begin Entries provided

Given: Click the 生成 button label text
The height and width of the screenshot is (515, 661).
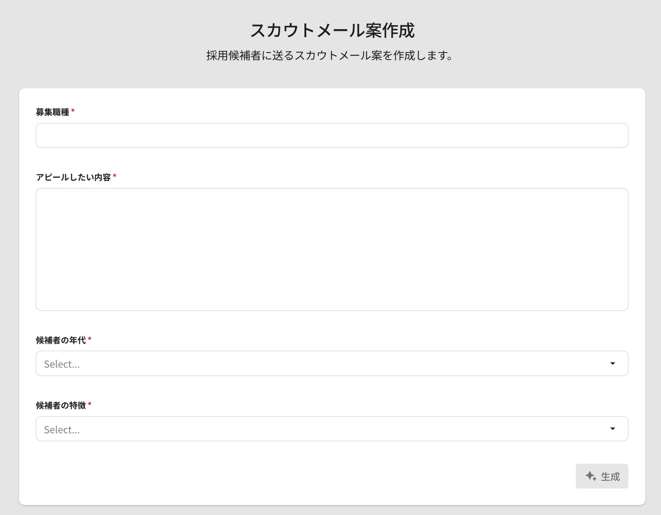Looking at the screenshot, I should click(x=610, y=476).
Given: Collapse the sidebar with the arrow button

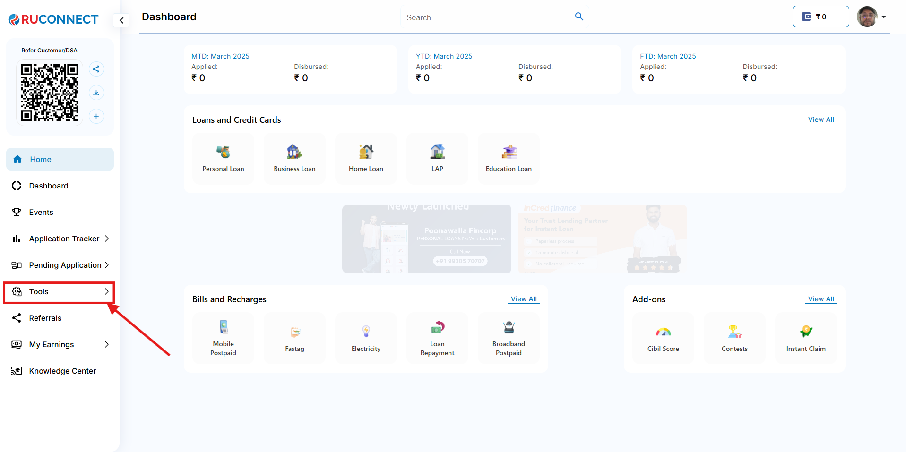Looking at the screenshot, I should click(x=121, y=20).
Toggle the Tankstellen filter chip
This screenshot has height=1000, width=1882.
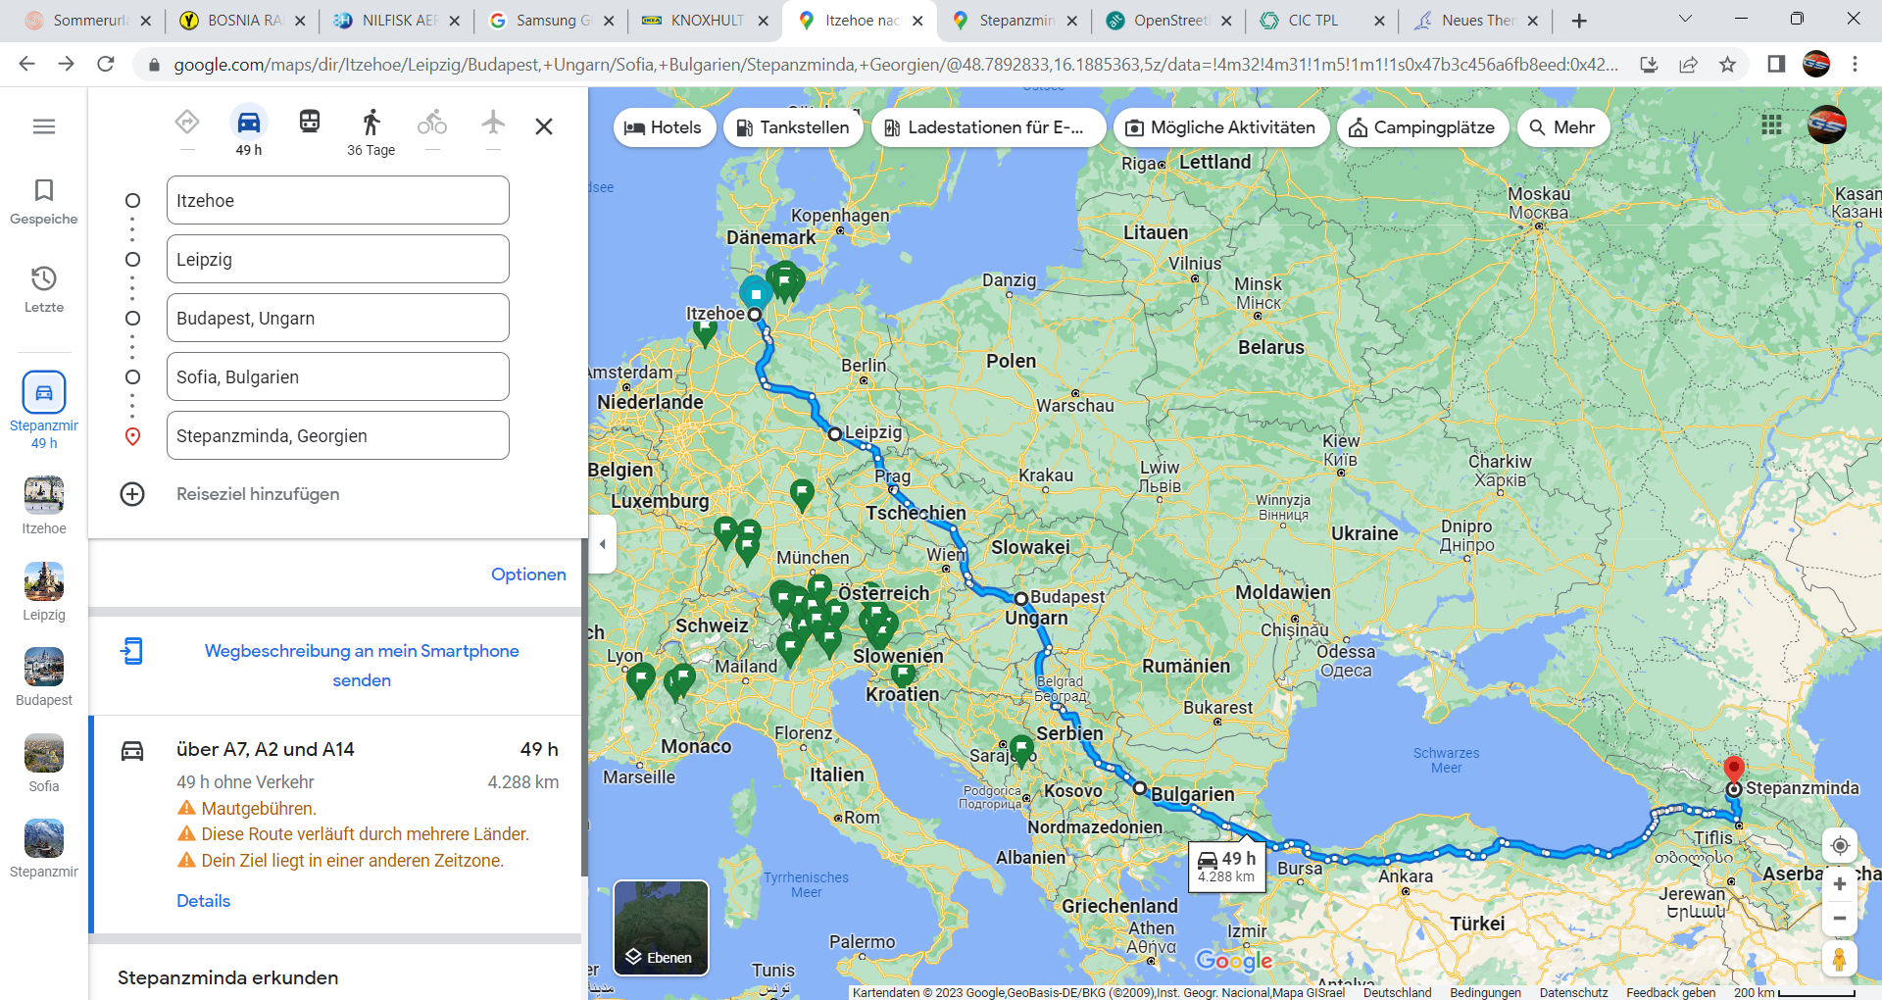point(793,127)
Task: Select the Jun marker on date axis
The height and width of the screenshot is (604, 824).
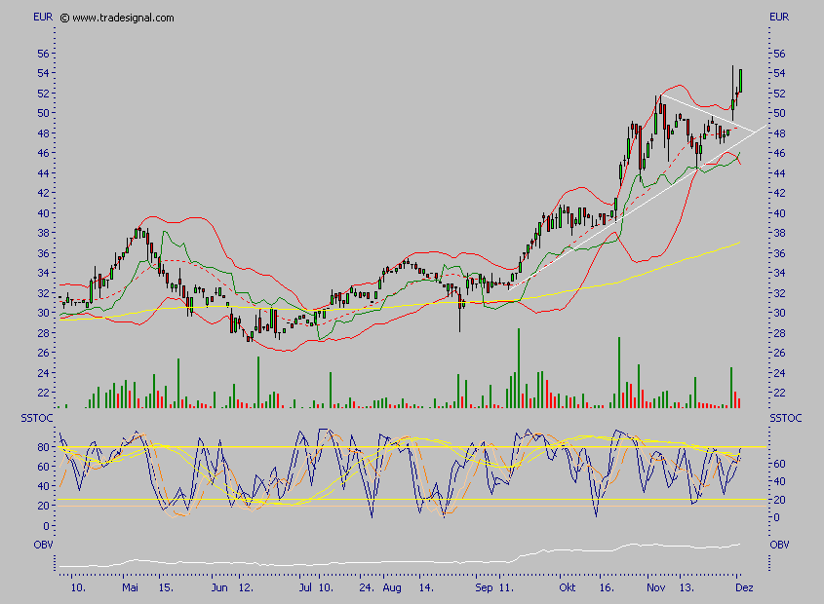Action: click(x=220, y=589)
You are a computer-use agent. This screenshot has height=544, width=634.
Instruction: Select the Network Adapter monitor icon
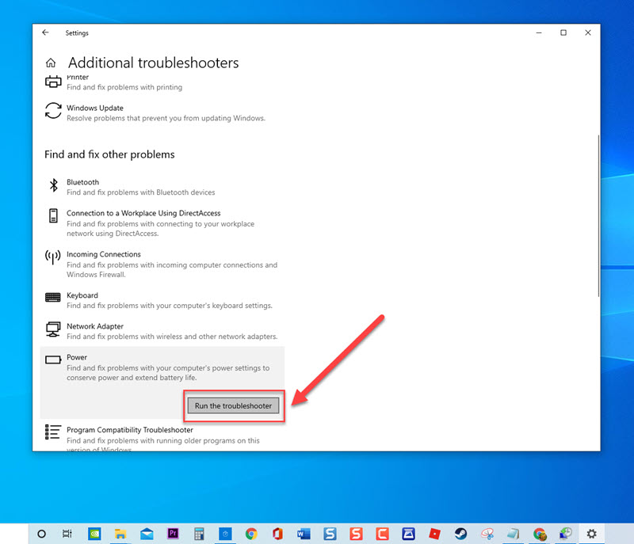click(x=53, y=329)
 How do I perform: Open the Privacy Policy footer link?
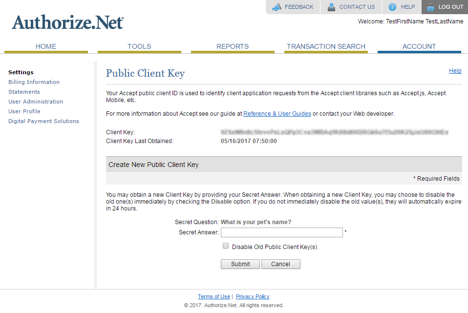click(x=253, y=296)
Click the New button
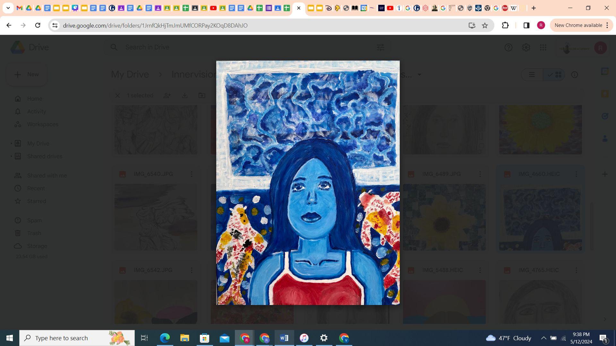This screenshot has width=616, height=346. click(27, 74)
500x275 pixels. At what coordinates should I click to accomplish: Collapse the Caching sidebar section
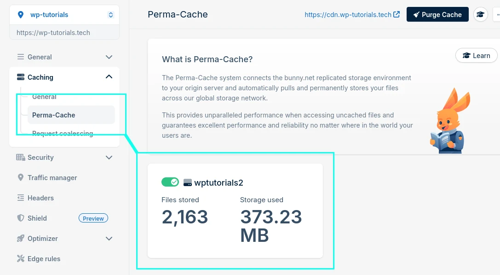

end Entries provided

Exercise objective: Update the listing above by changing every "button" to "control" and keeping everything else the same. Leave the pictures out of your answer.

Written response:
Given: Click the 生成 control label text
The height and width of the screenshot is (515, 661).
Looking at the screenshot, I should click(x=610, y=476).
Given: Collapse the sidebar with the arrow control

Looking at the screenshot, I should click(x=121, y=20).
Toggle the Tankstellen filter chip
This screenshot has height=1000, width=1882.
point(793,127)
Task: Select the Jun marker on date axis
The height and width of the screenshot is (604, 824).
Action: click(x=220, y=589)
You are a computer-use agent. This screenshot has height=544, width=634.
Instruction: Select the Network Adapter monitor icon
click(x=53, y=329)
 How do I perform: Open the Privacy Policy footer link?
click(x=253, y=296)
Click the New control
This screenshot has width=616, height=346. click(27, 74)
500x275 pixels. At what coordinates should I click to accomplish: Collapse the Caching sidebar section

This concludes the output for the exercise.